615. Acute Myeloid Leukemias: Commercially Available Therapies, Excluding Transplantation and Cellular Immunotherapies: Current approach to FLT3 mutated AML

691 ASH denotes this abstract as clinically relevant 

Naval Daver, Alexander E. Perl, Joseph Maly, et al.

Regardless of prior TKI administration, R / R FLT3 + AML patients achieved a high mCRc and an encouraging mOS. A majority of patients had FLT3 mutation clearance. This resulted in a longer OS. The remission rates were particularly high in patients with NPM1 + +/- DNMT3A co-mutation. In general, encouraging rates of remission have been observed in many genotypes. By changing the dosage of Ven- or Gilt, the frequently occurring cytopenias could be controlled well. The authors will present further data (serial molecular NGS data / updated survival data) in the session.

 

692 ASH denotes this abstract as clinically relevant 

Hartmut Döhner, Daniela Weber, Julia Krzykalla, et al.

The addition of midostaurin to intensive therapy results in both younger and older adult patients with AML and FLT3-ITD in a significant improvement in event-free survival and overall survival compared to a historical control cohort. 

 

693 ASH denotes this abstract as clinically relevant 

Maher Hanoun, Leo Ruhnke, Michael Kramer, et al.

Independent of the ELN risk group, this retrospective analysis did not find a significant advantage of high-dose cytarabine compared to the intermediate dosage in the consolidation for AML patients under 65 years of age.

 

694 ASH denotes this abstract as clinically relevant 

Abhishek Maiti, Courtney D. DiNardo, Caitlin R. Rausch, et al.

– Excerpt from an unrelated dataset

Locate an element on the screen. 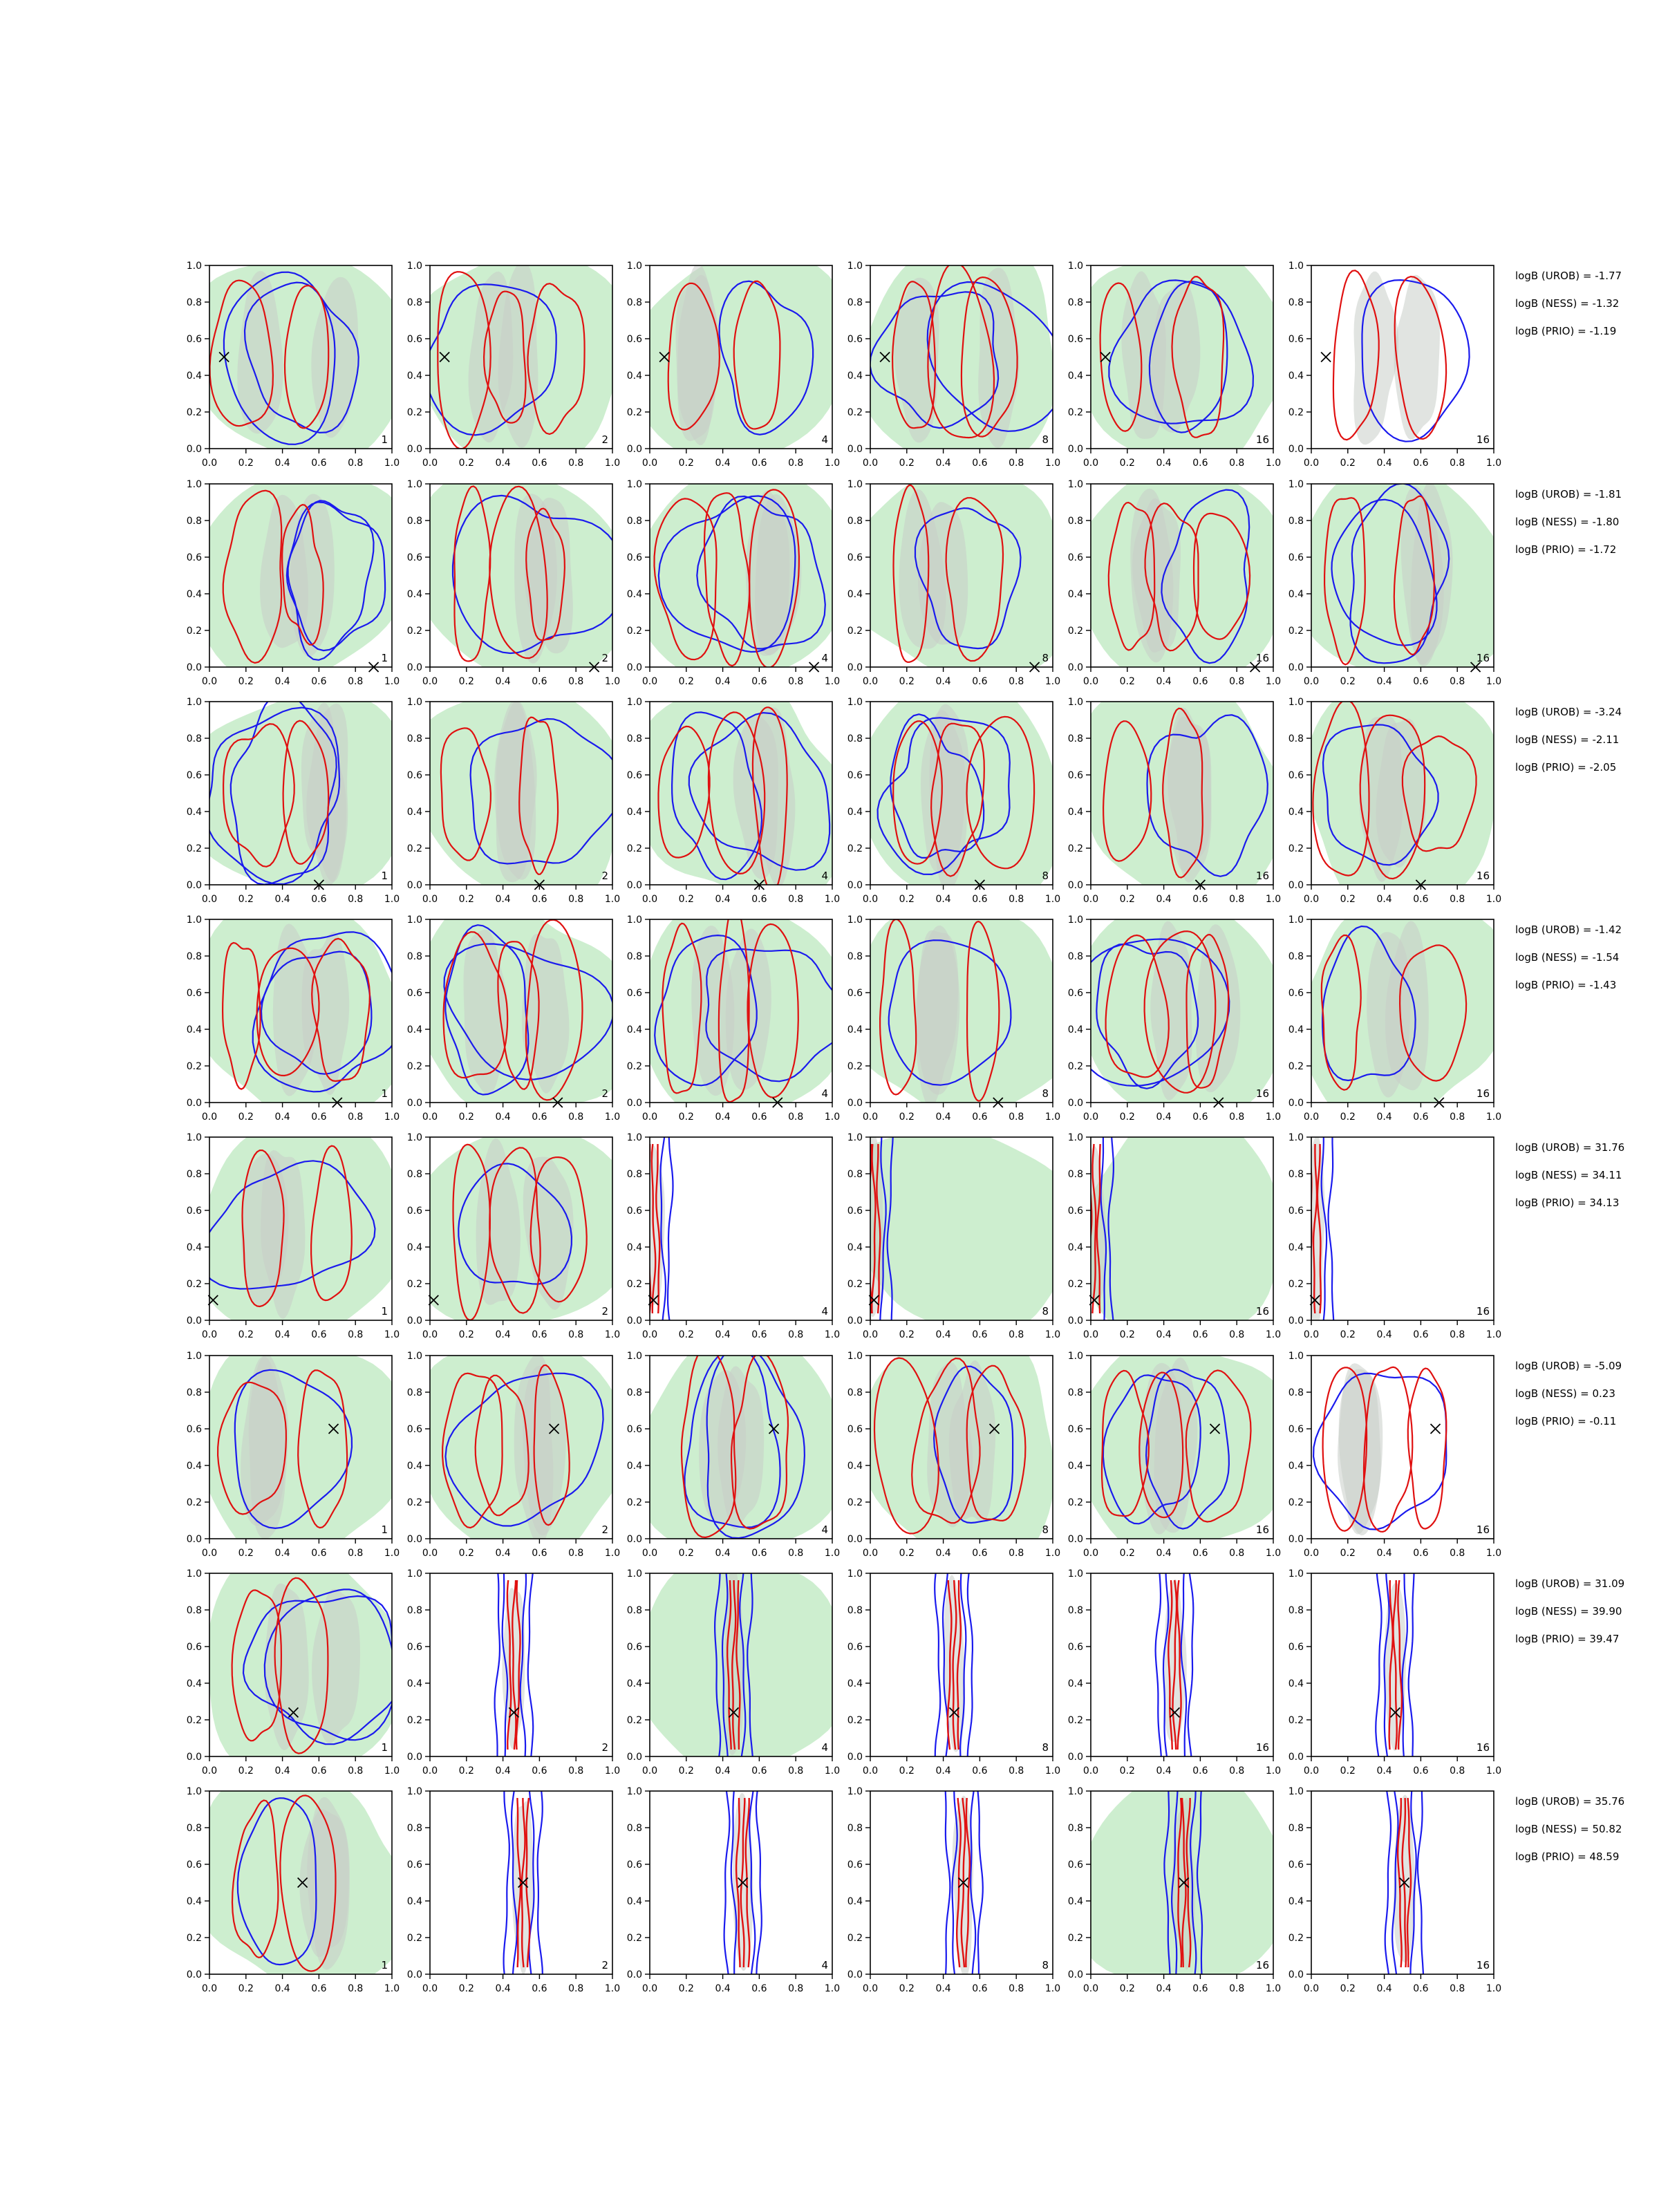 This screenshot has width=1659, height=2212. logb-annotation: logB (PRIO) = -2.05 is located at coordinates (1566, 768).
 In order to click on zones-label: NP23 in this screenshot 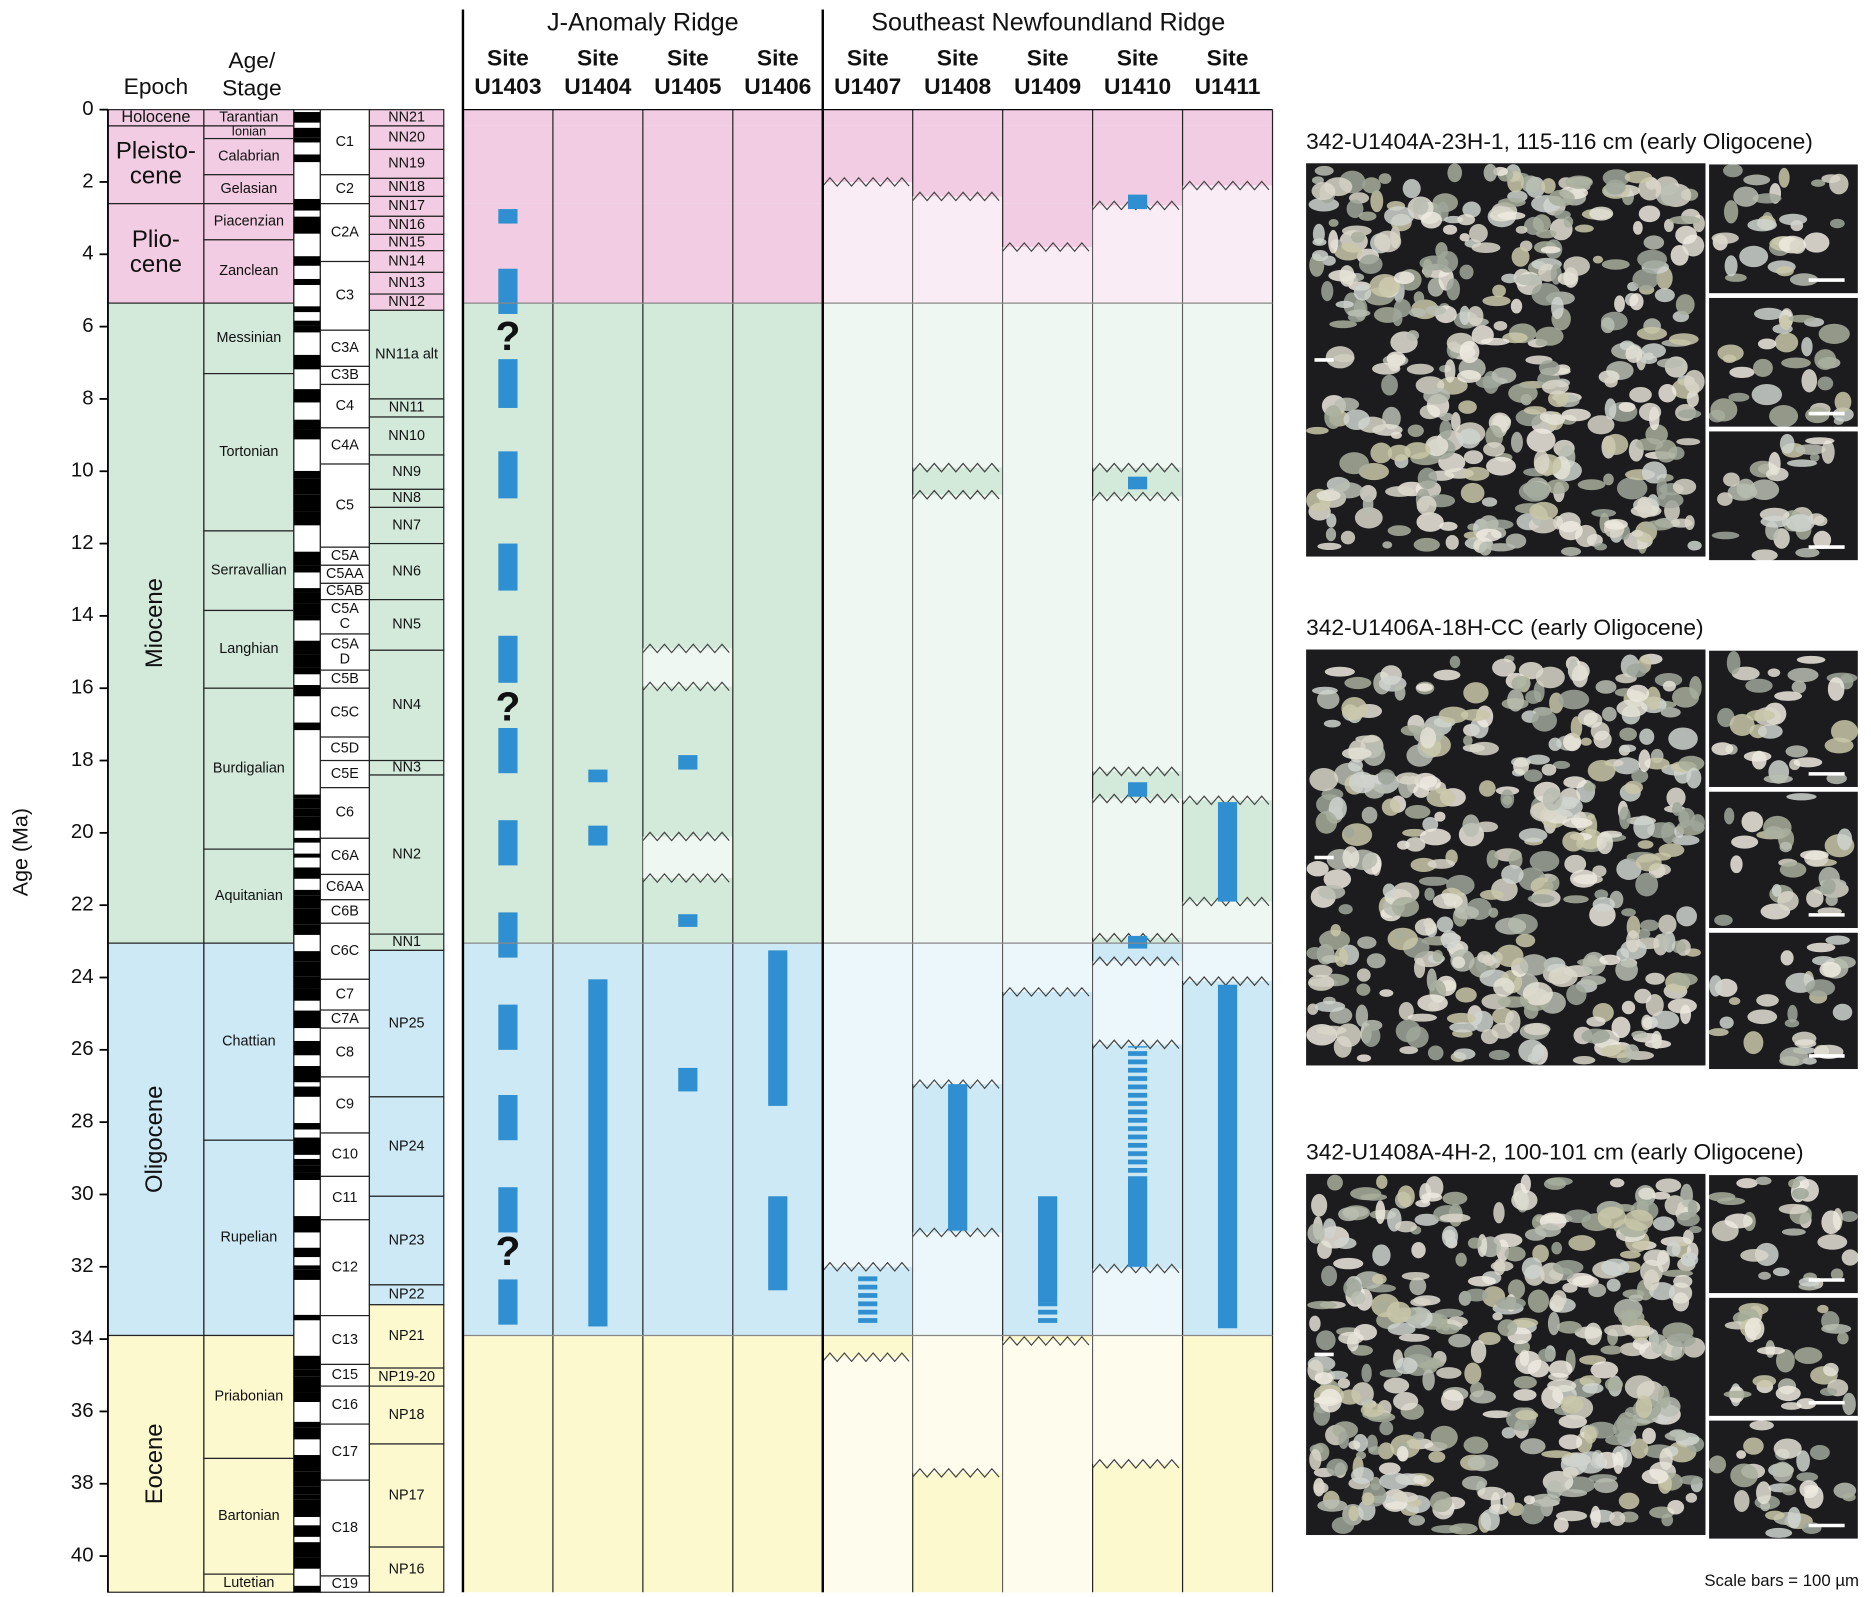, I will do `click(407, 1240)`.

DEC10-VEN resulted in high CR / CRi rates. Negative MRD, favorable OS, and RFS were also observed in several genomic subsets of treatment-naive AML. This also applies to NPM1, FLT3, IDH1/2. There were modest results in patients with these mutations in the salvage setting. Patients with TP53, RUNX1, ASXL1, and K/NRAS had suboptimal results. In contrast, the results with the FLT3 VEN HMA triplet were encouraging, especially for frontline therapy in patients with FLT3mut.

 

695 ASH denotes this abstract as clinically relevant 

Jianxiang Wang, Bin Jiang, Jian Li, et al.

The results of the COMMODORE study in patients in Asia validate and confirm the clinical efficacy and safety data from the ADMIRAL study. The benefit of gilteritinib in R / R FLT3mut + AML is significant: it prolonged overall survival and event-free survival compared to salvage chemotherapy (SC) in patients with R / R FLT3mut + AML. The safety and tolerability of gilteritinib compared to SC was favorable.

 

696 ASH denotes this abstract as clinically relevant 

Nicholas J. Short, Courtney D. DiNardo, Naval Daver, et al.

Patients with FLT3-mutated AML can benefit from an effective combination of azacitidine, venetoclax, and gilteritinib. Gilteritinib 80 mg daily resulted in a better safety/efficacy profile. This dose will be used for future studies. But be careful: even at this lower dose, myelosuppression is common. This requires a dose reduction of azacitidine and venetoclax. Frontline azacitidine, venetoclax, and gilteritinib result in a 100 percent response rate. No relapses have been observed so far.